A little girl shapes the planet

by Steve Guettermann

Considering the demands intense human desires and needs place on the Planet, I feel we have to ask and answer an essential and existential question: “How can we live and enjoy life without squeezing the world out of shape, in other words, without making the Planet unsuitable for human life, as we seem to be doing now?”

We don’t have to ignore this question and bury our heads in the sand. As a matter of fact, only by asking difficult questions can we find answers. First, I think, we have to drop our shields. Shields are the things we do to keep the magic and mystery of the world from intruding on our everyday life. This often creates internal personal conflict when we feel there has to be something more to life, but won’t allow ourselves to find out. It also can cause disturbance between those who support people over profit and those who support profit over people — and this is a very simple distinction merely for an example. Let’s ignore the conflicts for now and focus on the question.

“How can we live and enjoy life with family and friends without squeezing the world out of shape, in other words, without making the Planet unsuitable for human life, as we seem to be doing now?” Or, to put it another way, “How can I serve the next seven generations when I’m not sure how I’m going to make it to payday and take care of my family?”

It’s likely that as we work to improve ourselves — and we all are — our relationships are improving. I believe that befriending both magic and sacred space are part of the answer to this existential question. Befriending Sacred Space is really just what it says. We befriend sacred space the same way we create and maintain any other positive relationship: with love, attention, intention, awareness, ayni/sacred reciprocity, and doing things for others out of love rather than mere obligation, manipulation, self-gratification or self-aggrandizement. Acts of authentic beautification and sanctification bring love, joy and bliss.

Evolutionary growth through conscious change and by creating more potential through intimate communication can keep us from squeezing any relationship to death. In a world of seemingly increasing scarcity, we might consider that it is both our birthright and obligation to develop methods to use ourselves in increasingly more refined and intimate ways. The corollary to this is that we also better serve one another in conscious, co-creative ways.
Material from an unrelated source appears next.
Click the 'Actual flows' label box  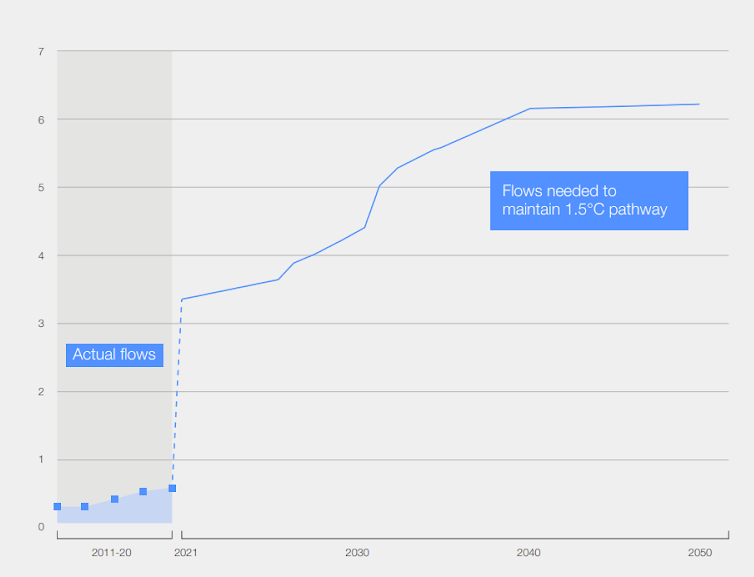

Ceremony can help make this possible.

What do we mean when we say “a conscious person?” I simply mean someone who serves self and others without taking too much; someone who leaves behind more good things than s/he takes. Ultimately this means how much love a person leaves behind in any of its many guises. And, if we are to believe the Akashic Records or the Noosphere, this good energy never goes away…nor does any other.

The way to keep from squeezing the planet out of shape, then, is to give back. This is the purpose of ayni, of sacred reciprocity. And actually, in the natural flow of things, this happens all the time. The so-called waste of something is actually nourishment for something else. Yet humankind has been charged with an extra responsibility, not burden, for life and for reshaping — but not deshaping — the planet in many ways. I saw this clearly the other day.

A young mother was walking with her even younger daughter – a girl of maybe 3 or 4. The little girl was absolutely enthralled with the day; her little body was skipping along the sidewalk as she held her mother’s hand. She was so in love with everything! And you could sense that everything was in love with her. And in that moment I saw that even at such a young age this little girl — and all children — have the “responsibility” to enjoy themselves and share their love and joy with all of creation. Love is their ayni. Nothing more is asked of them. In other words, the expressed joy of kids is a powerful way to keep the world alive.

A child’s role is receiving, but through that receiving ayni is given. An adult’s role is giving and through giving there is receiving. The rite of passage signifies it’s time to start giving to the community and back to the planet. The little girl walking so happily with her mother and planet shows that receiving all that love from everything around her — I mean, you could really see a glow around her as the trees and everything else responded to her bliss by loving her back…so her receiving all that love was likely equal to the greatest ayni possible! Her palpable glow refreshed wherever she walked. She was just as much in ceremony as any high priest, pope or shaman, probably even more.

The “rite of passage” so important for many indigenous cultures shows youth they’ve earned the right and privilege to become part of the larger community’s ayni. Of course there are other obligations and expectations, but this joining of communal ayni is really one of the most profound steps into adulthood.

Of course adults don’t quit playing or experiencing love. I happen to feel that love is the most powerful force in the universe, so there’s no reason to try to chase down lesser powers. Adults engage in child’s play, but when we can engage in a child’s love then we’re really doing something.

Creating and using sacred space, and the mental-emotional-spiritual-physical energies these entail, begin to create subtle changes in our vibration patterns and consciousness. That is, they impact what we project and with what we resonate, which means they impact what we attract. Thus I believe we begin to experience things Richard Bach describes in Illusions: The Adventures of a Reluctant Messiah. As we travel we literally do smash fewer bugs on our windshield and we really don’t have to stop for fuel as often, either for our vehicle or our body. Loaves and fishes take many forms.

In other words, greater love, higher love, means we give more than we take now and for at least seven generations. Realistically, though, we may want to concentrate on just the next generation or two. The prevailing logic behind this socio-cultural shift is that if we leave a better world for them, we’ll probably create a better one for us.